- Saved data entries:
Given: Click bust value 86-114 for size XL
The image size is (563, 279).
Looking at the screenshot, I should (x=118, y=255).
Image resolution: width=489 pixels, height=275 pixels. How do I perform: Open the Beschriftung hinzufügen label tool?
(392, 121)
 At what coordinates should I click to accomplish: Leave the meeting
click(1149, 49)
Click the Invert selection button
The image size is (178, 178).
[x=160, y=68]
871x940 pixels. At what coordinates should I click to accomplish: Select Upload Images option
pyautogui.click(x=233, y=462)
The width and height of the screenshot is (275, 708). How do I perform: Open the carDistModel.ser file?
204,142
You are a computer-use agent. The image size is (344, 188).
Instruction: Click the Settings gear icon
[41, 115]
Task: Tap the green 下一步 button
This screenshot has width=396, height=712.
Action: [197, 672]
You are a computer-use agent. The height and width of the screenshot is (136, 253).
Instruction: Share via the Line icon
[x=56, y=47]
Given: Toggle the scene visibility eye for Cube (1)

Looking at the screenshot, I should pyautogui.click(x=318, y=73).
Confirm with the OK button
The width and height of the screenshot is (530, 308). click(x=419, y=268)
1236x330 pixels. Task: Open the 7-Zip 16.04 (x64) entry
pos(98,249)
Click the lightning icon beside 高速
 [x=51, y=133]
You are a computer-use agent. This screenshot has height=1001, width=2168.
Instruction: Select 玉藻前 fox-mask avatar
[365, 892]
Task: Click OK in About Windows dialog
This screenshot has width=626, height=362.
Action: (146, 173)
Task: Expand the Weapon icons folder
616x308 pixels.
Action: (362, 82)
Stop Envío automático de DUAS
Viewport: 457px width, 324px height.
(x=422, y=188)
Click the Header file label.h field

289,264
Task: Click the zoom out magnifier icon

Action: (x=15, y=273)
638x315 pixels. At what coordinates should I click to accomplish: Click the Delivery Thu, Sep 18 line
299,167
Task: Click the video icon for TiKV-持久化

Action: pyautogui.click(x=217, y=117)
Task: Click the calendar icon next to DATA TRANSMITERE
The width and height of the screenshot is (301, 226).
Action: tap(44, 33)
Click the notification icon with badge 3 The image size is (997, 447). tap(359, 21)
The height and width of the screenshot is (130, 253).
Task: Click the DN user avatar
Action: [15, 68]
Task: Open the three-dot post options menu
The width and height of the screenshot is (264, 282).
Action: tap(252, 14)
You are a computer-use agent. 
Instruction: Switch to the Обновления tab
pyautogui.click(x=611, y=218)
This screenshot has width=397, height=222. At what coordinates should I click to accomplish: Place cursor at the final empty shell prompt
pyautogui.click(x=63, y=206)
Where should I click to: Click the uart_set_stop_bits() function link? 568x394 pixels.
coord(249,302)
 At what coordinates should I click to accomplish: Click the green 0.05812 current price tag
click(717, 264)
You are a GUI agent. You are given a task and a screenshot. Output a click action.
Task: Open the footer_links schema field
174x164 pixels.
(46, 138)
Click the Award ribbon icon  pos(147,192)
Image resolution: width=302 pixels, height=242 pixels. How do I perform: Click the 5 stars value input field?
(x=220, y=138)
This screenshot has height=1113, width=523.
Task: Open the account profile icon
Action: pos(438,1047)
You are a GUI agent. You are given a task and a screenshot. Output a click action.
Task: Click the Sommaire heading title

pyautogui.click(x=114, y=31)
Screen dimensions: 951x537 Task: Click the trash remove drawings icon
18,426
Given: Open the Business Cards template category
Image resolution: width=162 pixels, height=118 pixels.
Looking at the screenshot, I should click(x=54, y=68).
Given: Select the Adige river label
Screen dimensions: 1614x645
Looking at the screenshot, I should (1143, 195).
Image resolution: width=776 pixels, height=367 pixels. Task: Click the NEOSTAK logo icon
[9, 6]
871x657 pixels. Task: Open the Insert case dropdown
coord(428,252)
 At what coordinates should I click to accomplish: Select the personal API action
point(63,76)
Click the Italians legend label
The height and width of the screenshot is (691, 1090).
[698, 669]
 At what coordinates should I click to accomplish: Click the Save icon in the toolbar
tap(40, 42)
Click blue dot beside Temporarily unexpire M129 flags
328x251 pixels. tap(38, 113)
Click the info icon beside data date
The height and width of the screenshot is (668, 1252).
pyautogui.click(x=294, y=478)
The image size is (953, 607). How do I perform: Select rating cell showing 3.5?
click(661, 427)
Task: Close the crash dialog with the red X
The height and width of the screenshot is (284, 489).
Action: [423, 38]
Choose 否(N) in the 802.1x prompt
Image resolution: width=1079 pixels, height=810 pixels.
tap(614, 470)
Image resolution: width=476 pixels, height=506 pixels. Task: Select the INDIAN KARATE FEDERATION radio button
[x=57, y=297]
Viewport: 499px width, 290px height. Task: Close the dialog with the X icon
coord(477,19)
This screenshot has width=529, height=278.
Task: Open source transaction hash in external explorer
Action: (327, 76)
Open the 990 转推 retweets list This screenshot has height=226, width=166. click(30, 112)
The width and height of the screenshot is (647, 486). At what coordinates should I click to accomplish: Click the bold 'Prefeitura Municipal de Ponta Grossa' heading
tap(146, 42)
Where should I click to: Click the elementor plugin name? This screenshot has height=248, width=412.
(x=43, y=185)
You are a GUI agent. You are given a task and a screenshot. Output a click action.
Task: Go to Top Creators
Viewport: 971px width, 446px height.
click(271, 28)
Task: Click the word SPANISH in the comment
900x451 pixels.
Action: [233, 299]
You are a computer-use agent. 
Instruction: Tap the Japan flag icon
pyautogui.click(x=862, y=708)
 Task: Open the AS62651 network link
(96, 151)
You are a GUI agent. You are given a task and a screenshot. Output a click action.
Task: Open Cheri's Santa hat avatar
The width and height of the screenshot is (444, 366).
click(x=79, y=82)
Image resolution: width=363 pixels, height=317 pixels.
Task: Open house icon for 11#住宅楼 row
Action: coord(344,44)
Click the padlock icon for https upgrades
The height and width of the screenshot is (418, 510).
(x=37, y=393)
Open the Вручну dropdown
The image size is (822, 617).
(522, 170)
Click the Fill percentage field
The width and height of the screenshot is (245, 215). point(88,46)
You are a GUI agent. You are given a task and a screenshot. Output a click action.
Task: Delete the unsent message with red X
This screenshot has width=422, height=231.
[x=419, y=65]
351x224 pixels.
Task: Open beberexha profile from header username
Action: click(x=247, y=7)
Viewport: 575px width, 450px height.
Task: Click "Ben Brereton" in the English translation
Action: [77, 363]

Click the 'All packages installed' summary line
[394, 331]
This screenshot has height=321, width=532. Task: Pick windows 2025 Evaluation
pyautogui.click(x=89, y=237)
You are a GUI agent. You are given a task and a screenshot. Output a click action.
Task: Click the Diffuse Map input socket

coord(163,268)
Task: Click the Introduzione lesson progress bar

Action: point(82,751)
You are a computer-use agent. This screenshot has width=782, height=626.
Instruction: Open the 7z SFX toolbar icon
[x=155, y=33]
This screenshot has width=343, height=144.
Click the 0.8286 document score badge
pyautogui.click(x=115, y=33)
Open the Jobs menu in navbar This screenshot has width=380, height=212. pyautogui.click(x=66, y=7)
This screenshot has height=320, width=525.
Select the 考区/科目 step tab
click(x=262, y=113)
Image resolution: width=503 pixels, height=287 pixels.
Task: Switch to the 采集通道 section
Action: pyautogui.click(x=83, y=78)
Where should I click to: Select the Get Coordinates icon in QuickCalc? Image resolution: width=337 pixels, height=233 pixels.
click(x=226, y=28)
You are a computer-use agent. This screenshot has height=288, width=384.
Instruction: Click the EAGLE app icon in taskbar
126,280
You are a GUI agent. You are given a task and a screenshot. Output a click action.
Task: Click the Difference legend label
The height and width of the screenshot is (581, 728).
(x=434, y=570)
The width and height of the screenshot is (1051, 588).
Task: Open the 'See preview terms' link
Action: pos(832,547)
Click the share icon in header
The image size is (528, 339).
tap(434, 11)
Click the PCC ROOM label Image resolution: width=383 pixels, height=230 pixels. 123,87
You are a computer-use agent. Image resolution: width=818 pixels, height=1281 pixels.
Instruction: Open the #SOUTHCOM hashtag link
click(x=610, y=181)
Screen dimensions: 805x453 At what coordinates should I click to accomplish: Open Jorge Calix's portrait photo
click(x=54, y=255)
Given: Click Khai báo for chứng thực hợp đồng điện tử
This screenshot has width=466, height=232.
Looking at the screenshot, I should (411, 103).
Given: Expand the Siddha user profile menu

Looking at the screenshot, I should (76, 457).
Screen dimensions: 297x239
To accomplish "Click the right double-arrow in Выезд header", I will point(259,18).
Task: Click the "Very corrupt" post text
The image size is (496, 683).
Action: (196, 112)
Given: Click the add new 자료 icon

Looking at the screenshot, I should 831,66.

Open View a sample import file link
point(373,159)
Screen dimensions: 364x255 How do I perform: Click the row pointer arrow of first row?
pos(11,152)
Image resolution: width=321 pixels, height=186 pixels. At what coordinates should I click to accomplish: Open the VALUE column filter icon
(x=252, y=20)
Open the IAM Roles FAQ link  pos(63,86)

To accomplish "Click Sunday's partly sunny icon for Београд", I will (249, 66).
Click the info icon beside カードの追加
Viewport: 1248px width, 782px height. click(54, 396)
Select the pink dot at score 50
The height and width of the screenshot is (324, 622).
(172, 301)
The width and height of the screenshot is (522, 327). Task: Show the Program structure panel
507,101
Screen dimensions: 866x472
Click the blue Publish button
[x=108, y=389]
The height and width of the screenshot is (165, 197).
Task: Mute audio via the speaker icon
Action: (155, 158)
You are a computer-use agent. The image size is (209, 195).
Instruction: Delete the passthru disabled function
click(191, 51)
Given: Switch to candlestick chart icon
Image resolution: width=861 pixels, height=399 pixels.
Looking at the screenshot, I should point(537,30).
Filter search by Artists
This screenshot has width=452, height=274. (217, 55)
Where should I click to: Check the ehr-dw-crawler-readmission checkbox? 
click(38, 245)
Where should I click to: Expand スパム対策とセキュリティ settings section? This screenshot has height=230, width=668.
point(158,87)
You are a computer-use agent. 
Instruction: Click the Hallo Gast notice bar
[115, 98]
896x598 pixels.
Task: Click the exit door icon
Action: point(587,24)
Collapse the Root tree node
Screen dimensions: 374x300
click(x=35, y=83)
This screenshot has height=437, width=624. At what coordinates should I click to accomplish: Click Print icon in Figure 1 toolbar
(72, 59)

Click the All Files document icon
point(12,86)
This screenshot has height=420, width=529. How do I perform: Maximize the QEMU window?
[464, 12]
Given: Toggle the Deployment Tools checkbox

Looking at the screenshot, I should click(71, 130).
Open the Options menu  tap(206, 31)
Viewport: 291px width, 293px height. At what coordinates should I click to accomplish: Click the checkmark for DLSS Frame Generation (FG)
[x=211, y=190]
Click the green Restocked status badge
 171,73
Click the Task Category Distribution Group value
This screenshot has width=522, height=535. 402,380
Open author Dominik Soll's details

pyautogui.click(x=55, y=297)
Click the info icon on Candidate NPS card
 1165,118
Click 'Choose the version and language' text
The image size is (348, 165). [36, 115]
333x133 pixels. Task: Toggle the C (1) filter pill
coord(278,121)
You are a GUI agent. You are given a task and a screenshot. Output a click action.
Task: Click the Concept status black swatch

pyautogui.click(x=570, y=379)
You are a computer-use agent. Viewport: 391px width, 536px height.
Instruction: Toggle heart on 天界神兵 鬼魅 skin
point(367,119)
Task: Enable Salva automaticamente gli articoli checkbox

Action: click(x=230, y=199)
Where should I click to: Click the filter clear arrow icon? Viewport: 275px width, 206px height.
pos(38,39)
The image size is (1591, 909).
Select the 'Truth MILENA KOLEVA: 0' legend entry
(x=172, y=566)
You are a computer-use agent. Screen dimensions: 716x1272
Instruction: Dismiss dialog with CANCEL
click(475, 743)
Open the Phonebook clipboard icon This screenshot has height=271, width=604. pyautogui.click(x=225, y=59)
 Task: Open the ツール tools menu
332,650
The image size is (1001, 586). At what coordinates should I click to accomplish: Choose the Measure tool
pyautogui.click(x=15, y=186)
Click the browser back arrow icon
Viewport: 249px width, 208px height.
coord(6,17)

- Try it: Nothing but a number is wanted here: please count the lines in the entries above that include the word "post".

- Written response: 2